What you have to do: Write out the data from the line containing "The height and" through the line containing "click(x=358, y=706)", inclusive, and leave out the pictures.

Task data:

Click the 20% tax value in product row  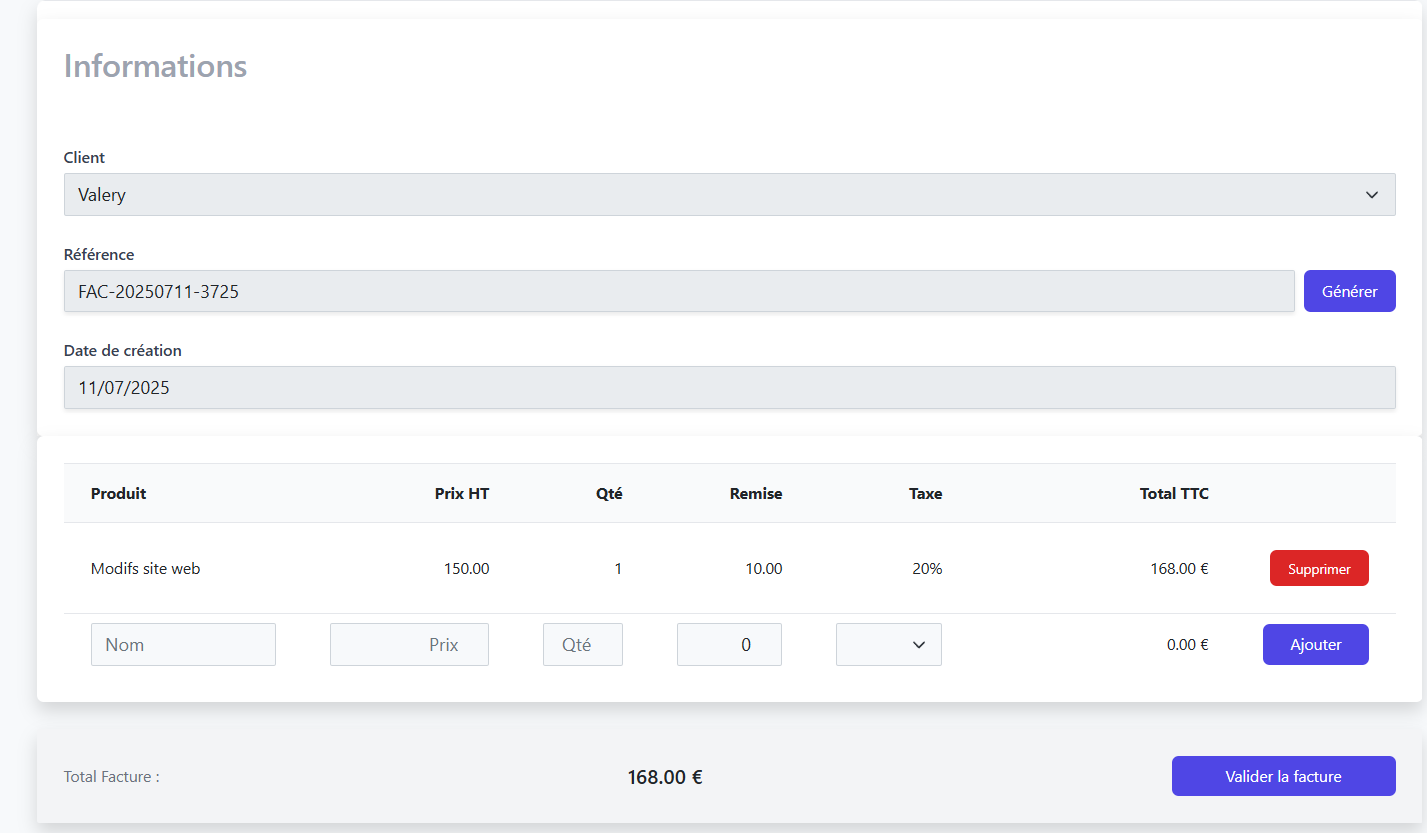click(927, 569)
* * *
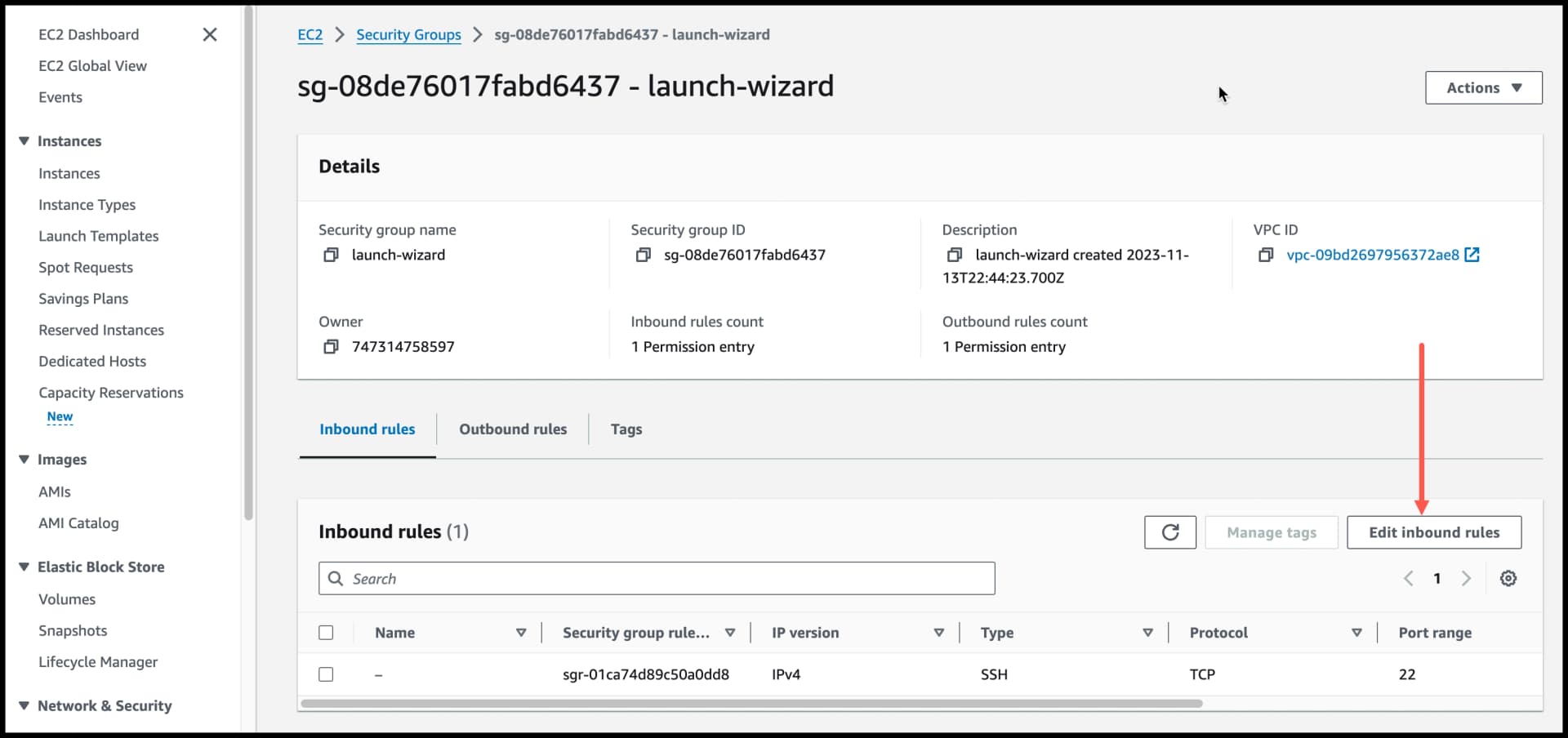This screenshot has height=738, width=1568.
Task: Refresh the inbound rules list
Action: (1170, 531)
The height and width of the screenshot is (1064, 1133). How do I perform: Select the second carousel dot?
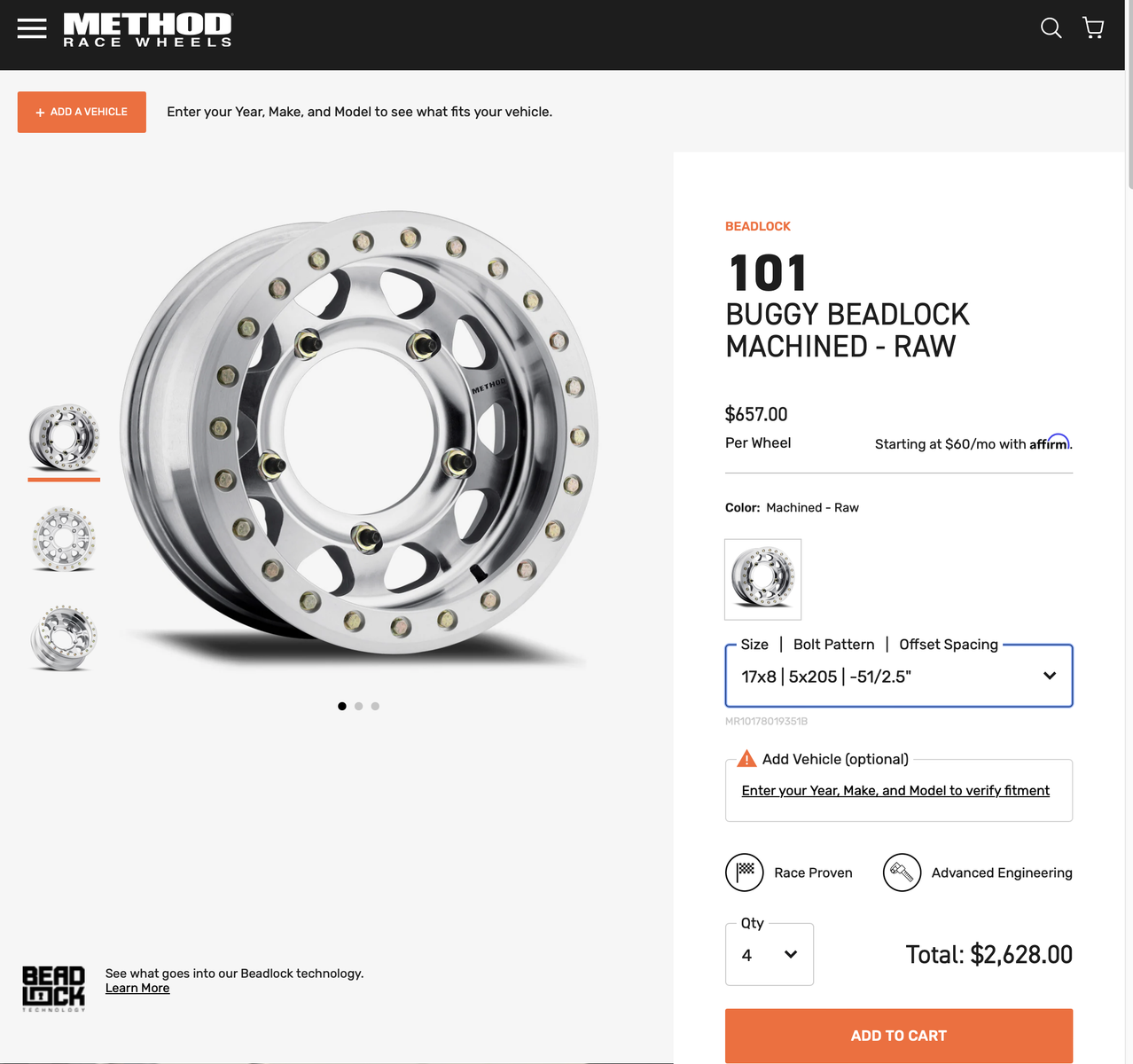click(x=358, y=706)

Task solution:
The height and width of the screenshot is (1064, 1133). How do I perform: Select the second carousel dot?
click(x=358, y=706)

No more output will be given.